On a post on the SFRA ListServ, 30 June 2021, Johan Jönsson noted, "In Cyrano de Bergerac's A Voyage to the Moon, the inhabitants of the Moon have something akin to audiobooks, keeping them constant company and adding to their immense learning." Jönsson quotes from the Archibald Lovell translation (1899), chapter 15 on Project Gutenberg, linked here (deletions ours).[1]

"As I opened the Box, I found within somewhat of Metal, almost like to our Clocks, full of I know not what little Springs and imperceptible Engines: It was a Book, indeed; but a Strange and Wonderful Book, that had neither Leaves nor Letters: In fine, it was a Book made wholly for the Ears, and not the Eyes. So that when any Body has a mind to read in it, he winds up that Machine with a great many Strings; then he turns the Hand to the Chapter which he desires to hear, and straight, as from the Mouth of a Man, or a Musical Instrument, proceed all the distinct and different Sounds, which the Lunar Grandees make use of for expressing their Thoughts, instead of Language.
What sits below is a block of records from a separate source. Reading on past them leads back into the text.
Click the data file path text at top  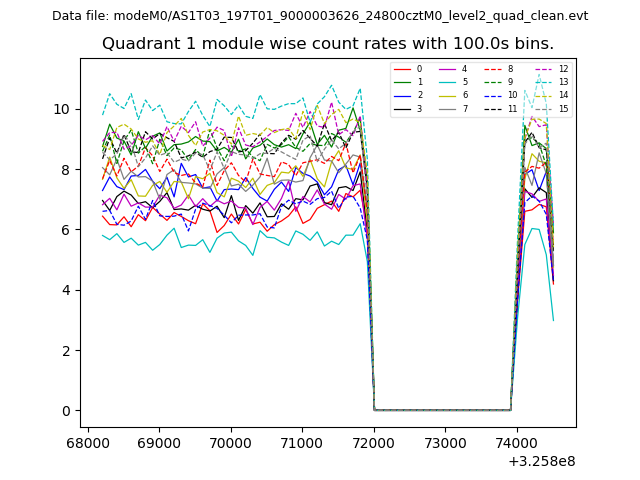point(320,16)
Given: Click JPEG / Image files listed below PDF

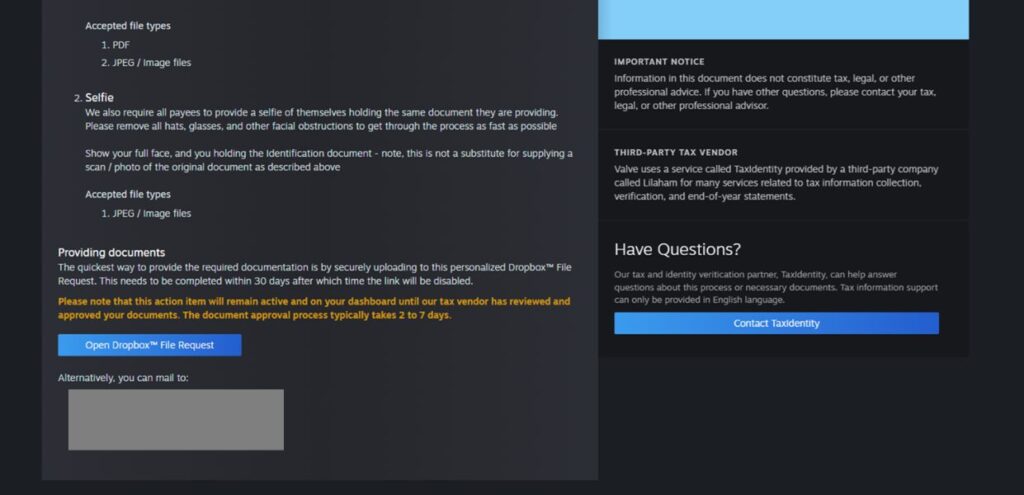Looking at the screenshot, I should (151, 62).
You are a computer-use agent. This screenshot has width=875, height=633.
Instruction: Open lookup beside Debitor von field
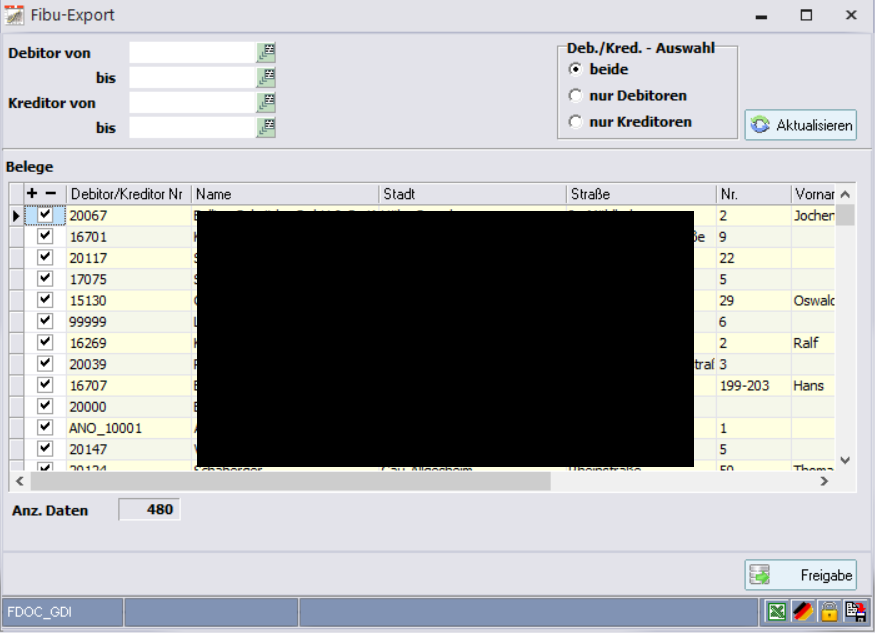pos(267,53)
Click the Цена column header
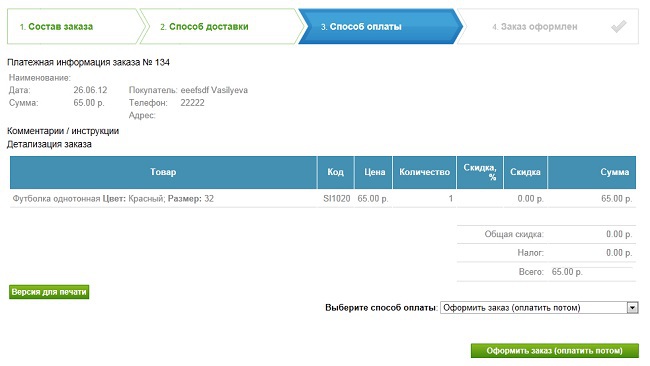This screenshot has width=650, height=366. [374, 172]
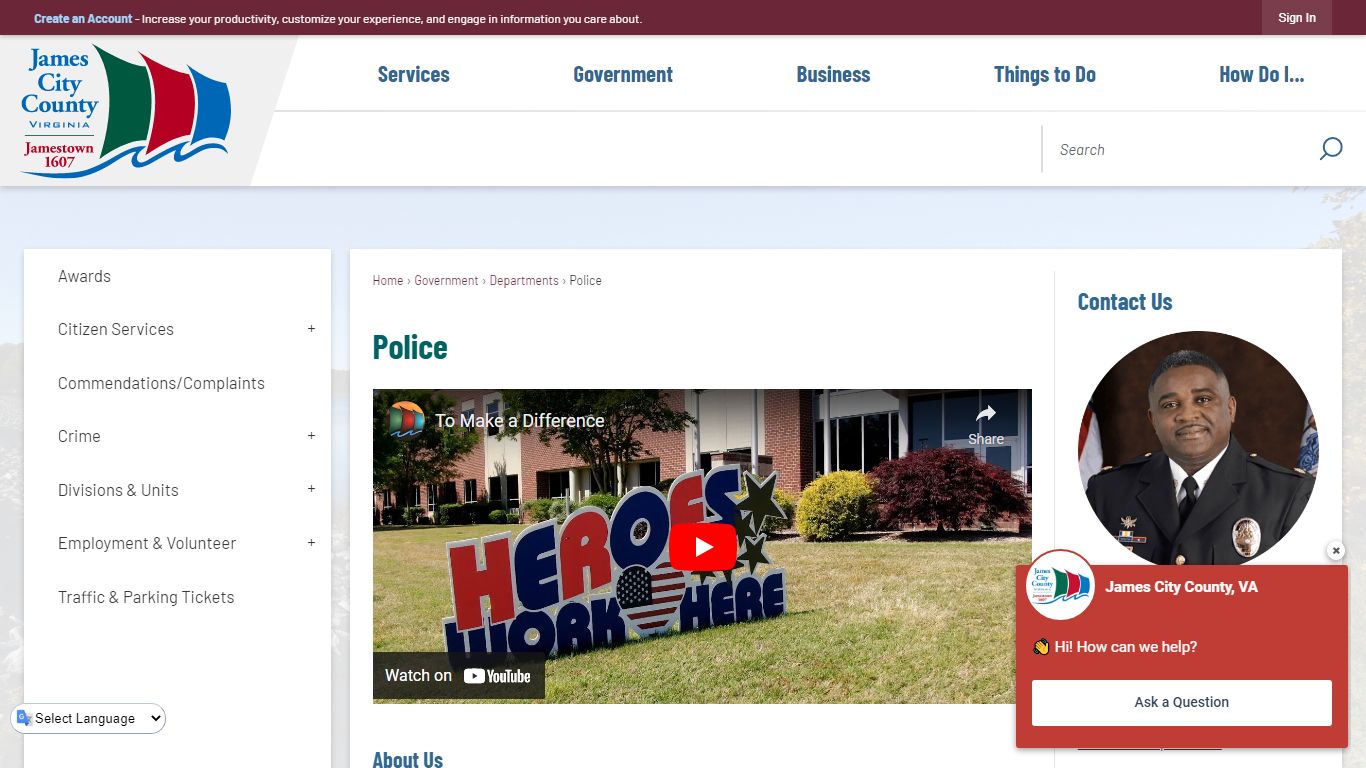Click the Share arrow on video
The height and width of the screenshot is (768, 1366).
pyautogui.click(x=986, y=424)
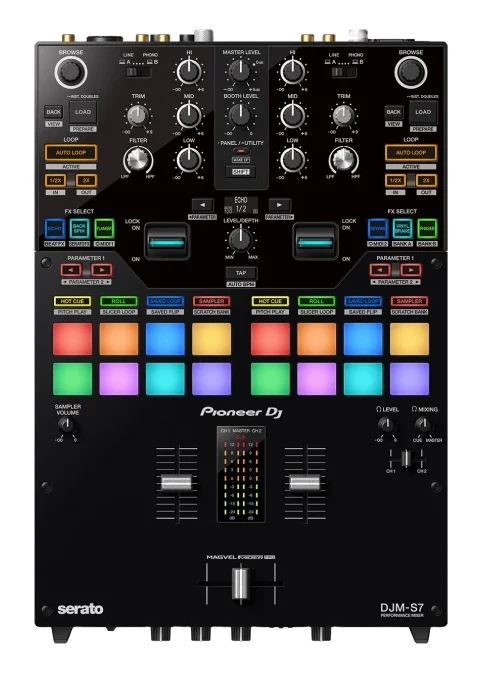Click left beat parameter arrow by ECHO display
Viewport: 486px width, 676px height.
tap(202, 205)
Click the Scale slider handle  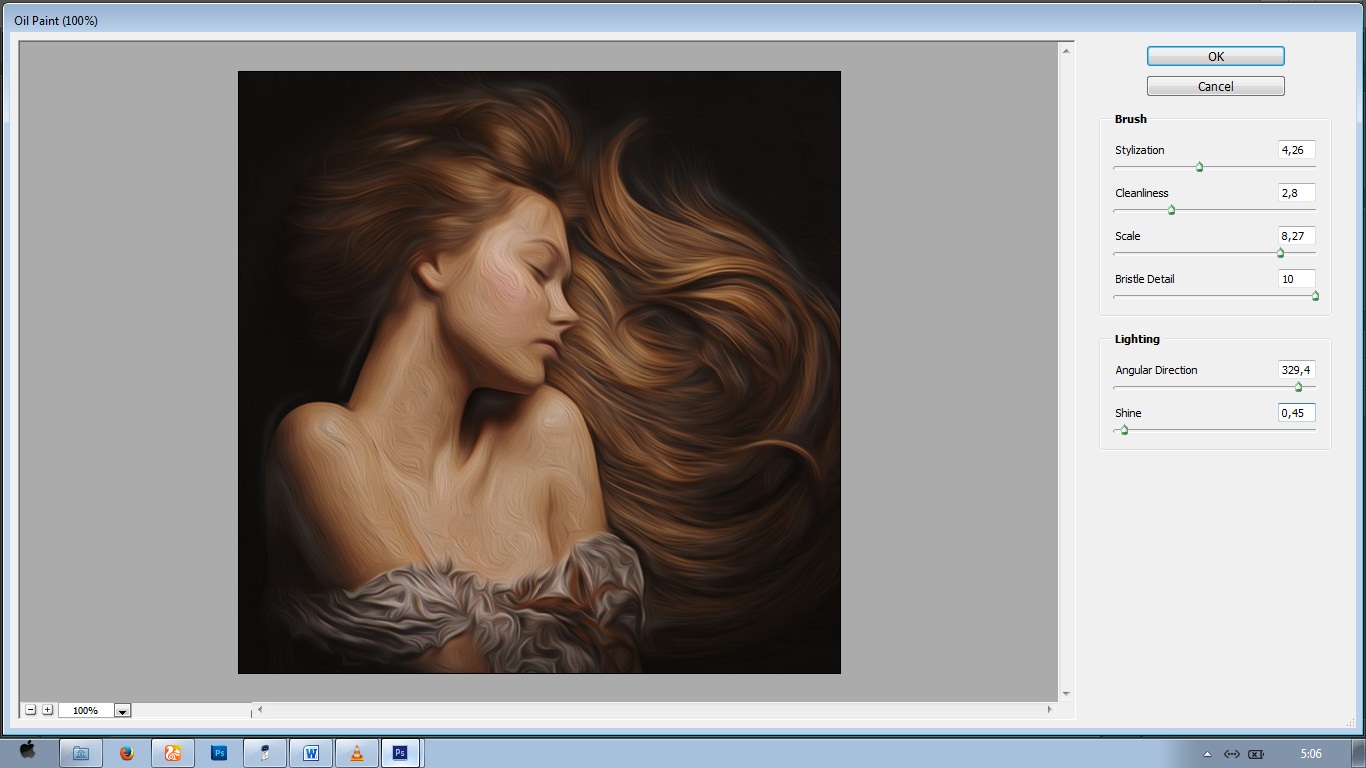pos(1280,253)
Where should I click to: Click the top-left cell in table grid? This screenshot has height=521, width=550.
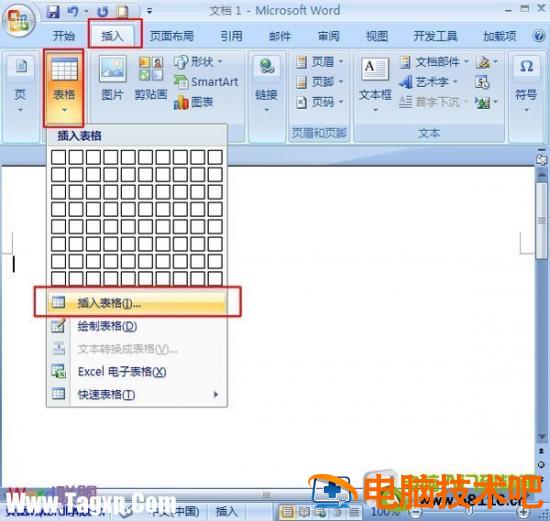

When I since reflected on this Miraculous Invention, I no longer wondred that the Young—Men of that Country were more knowing at Sixteen or Eighteen years Old, than the Gray-Beards of our Climate; for knowing how to Read as soon as Speak, they are never without Lectures [...]; they may have in their Pockets, or at their Girdles, Thirty of these Books [...]; so that you never want the Company of all the great Men, living and Dead, who entertain you with Living Voices."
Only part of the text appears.